◆ **WHAT THE EXERCISE ASKS**: Please copy out, word for word, the records from the line containing "腹泻灌肠的利弊 (80, 1850)" through the final line of the records, with both ends included.

◆ **DATASET EXTRACT**:
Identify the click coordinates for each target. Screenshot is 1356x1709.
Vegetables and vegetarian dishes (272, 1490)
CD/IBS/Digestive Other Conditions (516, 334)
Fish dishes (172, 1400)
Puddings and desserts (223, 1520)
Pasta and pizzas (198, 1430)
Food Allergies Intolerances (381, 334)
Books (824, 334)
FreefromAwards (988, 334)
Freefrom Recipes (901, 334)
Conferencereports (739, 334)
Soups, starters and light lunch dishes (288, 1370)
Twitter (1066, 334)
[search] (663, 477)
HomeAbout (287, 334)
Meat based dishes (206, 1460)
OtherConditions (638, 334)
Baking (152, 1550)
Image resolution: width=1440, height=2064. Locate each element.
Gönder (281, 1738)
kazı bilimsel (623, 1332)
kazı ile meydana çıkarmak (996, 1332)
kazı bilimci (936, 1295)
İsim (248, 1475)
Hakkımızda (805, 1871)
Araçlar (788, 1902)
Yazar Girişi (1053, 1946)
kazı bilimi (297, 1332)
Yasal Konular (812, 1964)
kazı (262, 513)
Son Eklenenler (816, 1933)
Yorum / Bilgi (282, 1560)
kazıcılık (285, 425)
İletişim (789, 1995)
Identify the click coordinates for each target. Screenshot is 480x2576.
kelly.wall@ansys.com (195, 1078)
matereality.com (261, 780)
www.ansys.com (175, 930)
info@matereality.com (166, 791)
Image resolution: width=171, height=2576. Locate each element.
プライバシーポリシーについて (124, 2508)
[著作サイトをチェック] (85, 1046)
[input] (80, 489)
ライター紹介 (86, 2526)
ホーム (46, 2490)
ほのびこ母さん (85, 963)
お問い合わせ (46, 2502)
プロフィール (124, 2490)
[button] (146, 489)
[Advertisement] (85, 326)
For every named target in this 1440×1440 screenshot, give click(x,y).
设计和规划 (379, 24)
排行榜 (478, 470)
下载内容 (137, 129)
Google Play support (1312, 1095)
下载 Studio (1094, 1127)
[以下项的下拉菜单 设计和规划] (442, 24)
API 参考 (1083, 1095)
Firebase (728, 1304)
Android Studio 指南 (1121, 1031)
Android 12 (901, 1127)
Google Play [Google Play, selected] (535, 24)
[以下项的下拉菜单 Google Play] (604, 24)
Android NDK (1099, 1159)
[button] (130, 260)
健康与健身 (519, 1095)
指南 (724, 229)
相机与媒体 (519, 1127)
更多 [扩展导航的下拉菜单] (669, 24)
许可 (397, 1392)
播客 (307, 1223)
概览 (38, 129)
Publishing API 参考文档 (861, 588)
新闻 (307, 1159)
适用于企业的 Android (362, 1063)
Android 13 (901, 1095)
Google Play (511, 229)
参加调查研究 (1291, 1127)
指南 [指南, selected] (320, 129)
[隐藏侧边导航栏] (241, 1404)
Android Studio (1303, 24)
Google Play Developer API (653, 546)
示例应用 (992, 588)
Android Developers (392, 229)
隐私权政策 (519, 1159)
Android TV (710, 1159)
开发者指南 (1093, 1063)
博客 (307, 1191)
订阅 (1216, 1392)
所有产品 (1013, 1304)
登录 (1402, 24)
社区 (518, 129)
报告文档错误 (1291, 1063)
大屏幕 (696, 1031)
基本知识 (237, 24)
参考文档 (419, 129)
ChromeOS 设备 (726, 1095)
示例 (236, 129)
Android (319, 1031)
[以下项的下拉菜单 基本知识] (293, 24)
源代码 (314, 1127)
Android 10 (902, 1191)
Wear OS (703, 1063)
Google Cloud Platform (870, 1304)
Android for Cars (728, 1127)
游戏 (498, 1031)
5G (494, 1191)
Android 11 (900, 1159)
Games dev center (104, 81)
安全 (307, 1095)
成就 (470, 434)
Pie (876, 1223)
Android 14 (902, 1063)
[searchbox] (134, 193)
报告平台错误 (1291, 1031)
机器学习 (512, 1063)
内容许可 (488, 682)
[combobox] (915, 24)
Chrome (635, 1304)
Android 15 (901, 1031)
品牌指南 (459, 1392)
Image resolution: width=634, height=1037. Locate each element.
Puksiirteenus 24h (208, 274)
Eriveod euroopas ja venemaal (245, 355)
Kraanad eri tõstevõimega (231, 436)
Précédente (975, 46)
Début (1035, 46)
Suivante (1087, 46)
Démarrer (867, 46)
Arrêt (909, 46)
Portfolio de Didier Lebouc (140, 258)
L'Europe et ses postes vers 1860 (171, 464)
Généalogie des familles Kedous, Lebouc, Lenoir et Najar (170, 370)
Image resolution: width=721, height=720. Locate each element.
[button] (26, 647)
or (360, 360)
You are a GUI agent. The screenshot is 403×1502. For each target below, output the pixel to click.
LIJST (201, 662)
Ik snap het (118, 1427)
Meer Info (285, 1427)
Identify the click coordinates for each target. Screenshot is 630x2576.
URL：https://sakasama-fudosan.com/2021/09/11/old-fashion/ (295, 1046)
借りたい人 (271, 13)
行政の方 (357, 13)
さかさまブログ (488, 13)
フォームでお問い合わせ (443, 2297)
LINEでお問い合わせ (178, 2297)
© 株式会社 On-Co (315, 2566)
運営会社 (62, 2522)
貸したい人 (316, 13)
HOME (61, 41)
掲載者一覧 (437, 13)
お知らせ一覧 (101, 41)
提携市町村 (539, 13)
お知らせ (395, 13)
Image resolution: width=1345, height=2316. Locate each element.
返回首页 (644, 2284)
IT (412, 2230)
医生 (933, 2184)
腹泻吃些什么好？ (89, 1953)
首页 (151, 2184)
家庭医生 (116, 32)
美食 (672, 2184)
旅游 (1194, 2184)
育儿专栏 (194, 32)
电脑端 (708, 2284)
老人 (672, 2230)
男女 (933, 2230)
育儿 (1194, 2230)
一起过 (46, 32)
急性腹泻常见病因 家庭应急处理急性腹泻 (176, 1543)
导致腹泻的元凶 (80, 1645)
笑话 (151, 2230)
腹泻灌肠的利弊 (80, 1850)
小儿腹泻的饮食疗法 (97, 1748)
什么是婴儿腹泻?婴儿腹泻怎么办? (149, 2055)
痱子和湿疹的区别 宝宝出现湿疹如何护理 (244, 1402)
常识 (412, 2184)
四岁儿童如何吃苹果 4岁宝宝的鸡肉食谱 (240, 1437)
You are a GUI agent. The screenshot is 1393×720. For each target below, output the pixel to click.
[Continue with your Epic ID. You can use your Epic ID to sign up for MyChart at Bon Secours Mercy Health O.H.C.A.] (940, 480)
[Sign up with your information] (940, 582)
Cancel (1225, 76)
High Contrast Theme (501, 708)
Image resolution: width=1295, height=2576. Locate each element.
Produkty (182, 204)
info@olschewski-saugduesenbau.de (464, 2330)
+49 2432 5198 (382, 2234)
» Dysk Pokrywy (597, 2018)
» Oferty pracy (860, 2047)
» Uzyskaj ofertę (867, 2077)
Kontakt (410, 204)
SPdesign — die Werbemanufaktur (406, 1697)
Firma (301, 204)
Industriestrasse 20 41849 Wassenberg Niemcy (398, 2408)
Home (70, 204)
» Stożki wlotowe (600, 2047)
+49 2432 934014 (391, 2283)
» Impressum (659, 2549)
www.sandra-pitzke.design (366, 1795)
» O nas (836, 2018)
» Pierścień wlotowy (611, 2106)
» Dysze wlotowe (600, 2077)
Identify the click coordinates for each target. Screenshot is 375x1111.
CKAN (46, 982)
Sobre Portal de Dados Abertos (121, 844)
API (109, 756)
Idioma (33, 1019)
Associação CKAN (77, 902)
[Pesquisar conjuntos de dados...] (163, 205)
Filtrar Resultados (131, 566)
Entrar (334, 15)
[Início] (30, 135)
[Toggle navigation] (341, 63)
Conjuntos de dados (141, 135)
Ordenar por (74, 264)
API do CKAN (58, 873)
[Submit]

◆ **SOLUTION FOR THIS PROBLEM**:
腹泻灌肠的利弊 (80, 1850)
小儿腹泻的饮食疗法 (97, 1748)
什么是婴儿腹泻?婴儿腹泻怎么办? (149, 2055)
痱子和湿疹的区别 宝宝出现湿疹如何护理 (244, 1402)
常识 (412, 2184)
四岁儿童如何吃苹果 4岁宝宝的鸡肉食谱 (240, 1437)
You are a GUI agent. The screenshot is 1393×720. For each target below, output the pixel to click.
[Continue with your Epic ID. You can use your Epic ID to sign up for MyChart at Bon Secours Mercy Health O.H.C.A.] (940, 480)
[Sign up with your information] (940, 582)
Cancel (1225, 76)
High Contrast Theme (501, 708)
Image resolution: width=1295, height=2576. Locate each element.
Produkty (182, 204)
info@olschewski-saugduesenbau.de (464, 2330)
+49 2432 5198 (382, 2234)
» Dysk Pokrywy (597, 2018)
» Oferty pracy (860, 2047)
» Uzyskaj ofertę (867, 2077)
Kontakt (410, 204)
SPdesign — die Werbemanufaktur (406, 1697)
Firma (301, 204)
Industriestrasse 20 41849 Wassenberg Niemcy (398, 2408)
Home (70, 204)
» Stożki wlotowe (600, 2047)
+49 2432 934014 (391, 2283)
» Impressum (659, 2549)
www.sandra-pitzke.design (366, 1795)
» O nas (836, 2018)
» Pierścień wlotowy (611, 2106)
» Dysze wlotowe (600, 2077)
Identify the click coordinates for each target. Screenshot is 375x1111.
CKAN (46, 982)
Sobre Portal de Dados Abertos (121, 844)
API (109, 756)
Idioma (33, 1019)
Associação CKAN (77, 902)
[Pesquisar conjuntos de dados...] (163, 205)
Filtrar Resultados (131, 566)
Entrar (334, 15)
[Início] (30, 135)
[Toggle navigation] (341, 63)
Conjuntos de dados (141, 135)
Ordenar por (74, 264)
API do CKAN (58, 873)
[Submit]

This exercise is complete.